[Explore the material]
#1 According to the garden calendar, how much water per week should lawn areas get from June through August if a green lawn is desired?
#2 Which insectary plants does the garden calendar name as examples for attracting beneficial insects? List every one.
#3 Output the stretch of the garden calendar from "Planting/Propagation" through "insect pest detection.".
**** Page extract
Maintenance and Clean Up

  • Prune lilacs, forsythia, rhododendrons, and azaleas after blooming.

  • Fertilize vegetable garden 1 month after plants emerge by side dressing alongside rows.

  • Harvest thinnings from new plantings of lettuce, onion, and chard.

  • Pick ripe strawberries regularly to avoid fruit-rotting diseases.

  • Use organic mulches to conserve soil moisture in ornamental beds. An inch or two of sawdust, barkdust, or composted leaves will minimize loss of water through evaporation.

  • After normal fruit drop of apples, pears and peaches in June, consider thinning the remainder to produce a larger crop of fruit.

  • Make sure raised beds receive enough water for plants to avoid drought stress.

  • Mid-June: If green lawns are being maintained through the summer, apply 1 pound nitrogen per 1,000 square feet to lawns.

  • Central Oregon and higher elevations of eastern Oregon: Frost can still be a concern during cold nights. Protect young vegetables from frost by having row cover (frost cloth) on hand. Place over crops when needed. Use season extenders, such as walls of water, around tomatoes and other tender plants.

  • If a green lawn is desired, make sure lawn areas are receiving adequate water (approximately 0.5 to 1.5 inches per week from June through August). Deep watering less often is more effective than frequent shallow watering. Measure your water use by placing an empty tuna can where your irrigation water lands.

Planting/Propagation

  • Plant dahlias and gladioli.

Pest Monitoring and Management

  • Central Oregon and high elevations of eastern Oregon: Manage weeds while they are small and actively growing with light cultivation or herbicides. Once the weed has gone to bud, herbicides are less effective.

  • First week: Spray cherry trees for cherry fruit fly, as necessary, if fruit is ripening.

  • First week: Spray for codling moth in apple and pear trees, as necessary. Continue use of pheromone traps for insect pest detection.

  • Learn to identify beneficial insects and plant some insectary plants (e.g. Alyssum, Phacelia, coriander, candytuft, sunflower, yarrow, dill) to attract them to your garden. Check with local nurseries for best selections. For more information, see Encouraging Beneficial Insects in Your Garden (PNW 550).

  • Blossoms on squash and cucumbers begin to drop; this is nothing to worry about. Cherries may also drop fruit; this is not a major concern.

  • Monitor azaleas, primroses and other broadleaf ornamentals for adult root weevils. Look for fresh evidence of feeding (notching at leaf edges). Try sticky trap products on plant trunks to trap adult weevils. Protect against damaging the bark by applying the sticky material on a 4-inch wide band of poly sheeting or burlap wrapped around the trunk. Mark plants now and manage root weevils with beneficial nematodes when soil temperatures are above 55 degrees Farenheit. If root weevils are a consistent problem, consider removing plants and choosing resistant varieties.
********
**** Stored data
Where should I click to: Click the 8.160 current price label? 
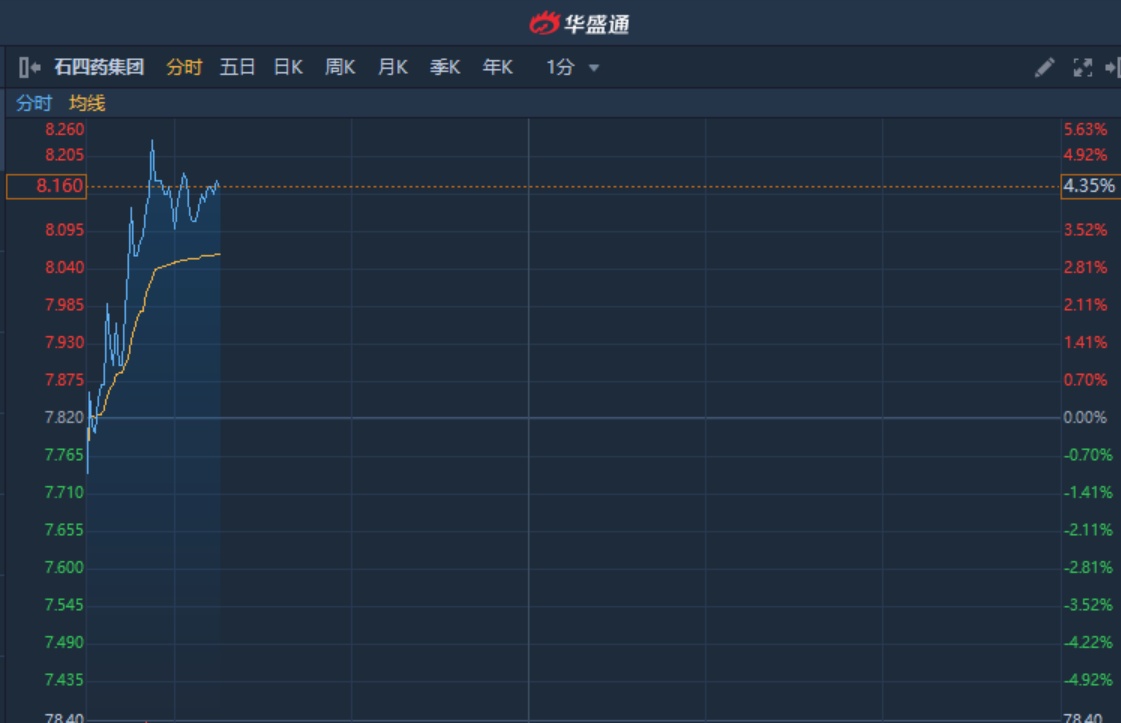[47, 186]
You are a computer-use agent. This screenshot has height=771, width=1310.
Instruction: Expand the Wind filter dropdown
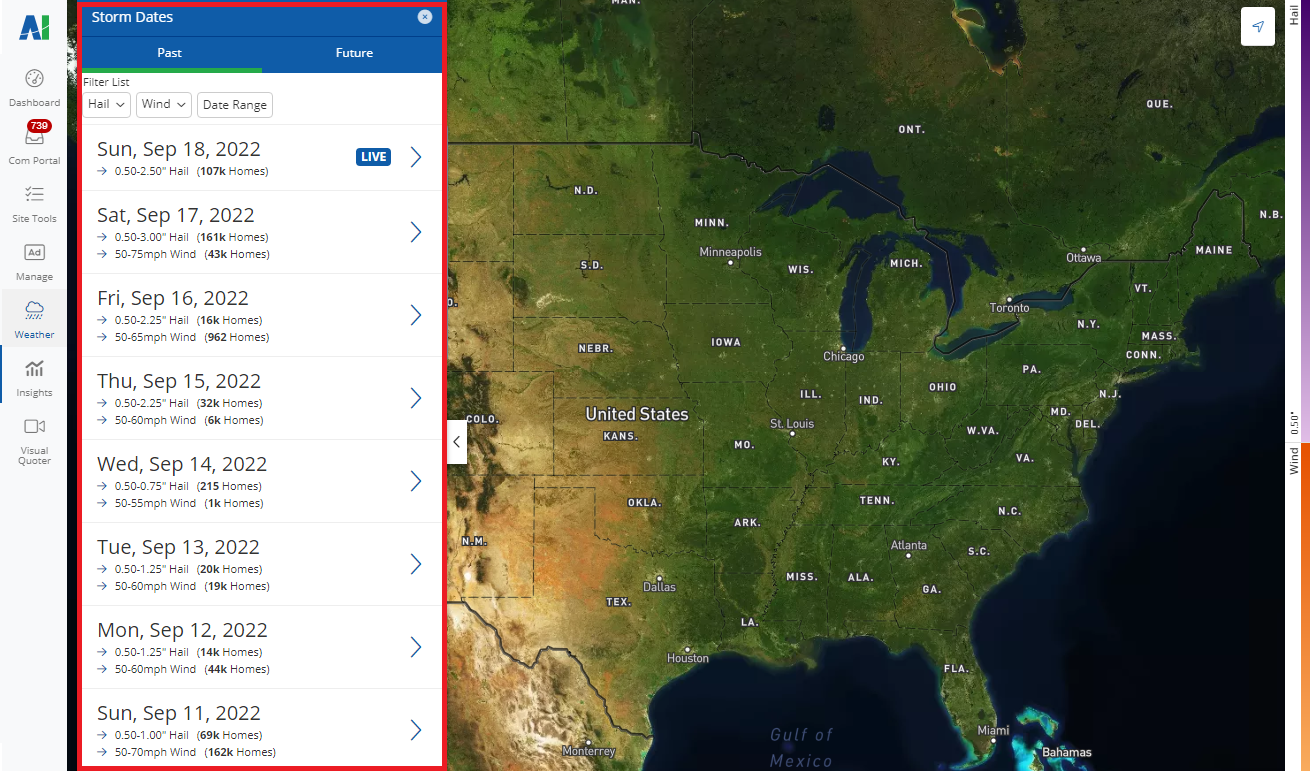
********
[Exercise solutions]
#1 Approximately 0.5 to 1.5 inches per week.

#2 Alyssum, Phacelia, coriander, candytuft, sunflower, yarrow, dill

#3
Planting/Propagation

  • Plant dahlias and gladioli.

Pest Monitoring and Management

  • Central Oregon and high elevations of eastern Oregon: Manage weeds while they are small and actively growing with light cultivation or herbicides. Once the weed has gone to bud, herbicides are less effective.

  • First week: Spray cherry trees for cherry fruit fly, as necessary, if fruit is ripening.

  • First week: Spray for codling moth in apple and pear trees, as necessary. Continue use of pheromone traps for insect pest detection.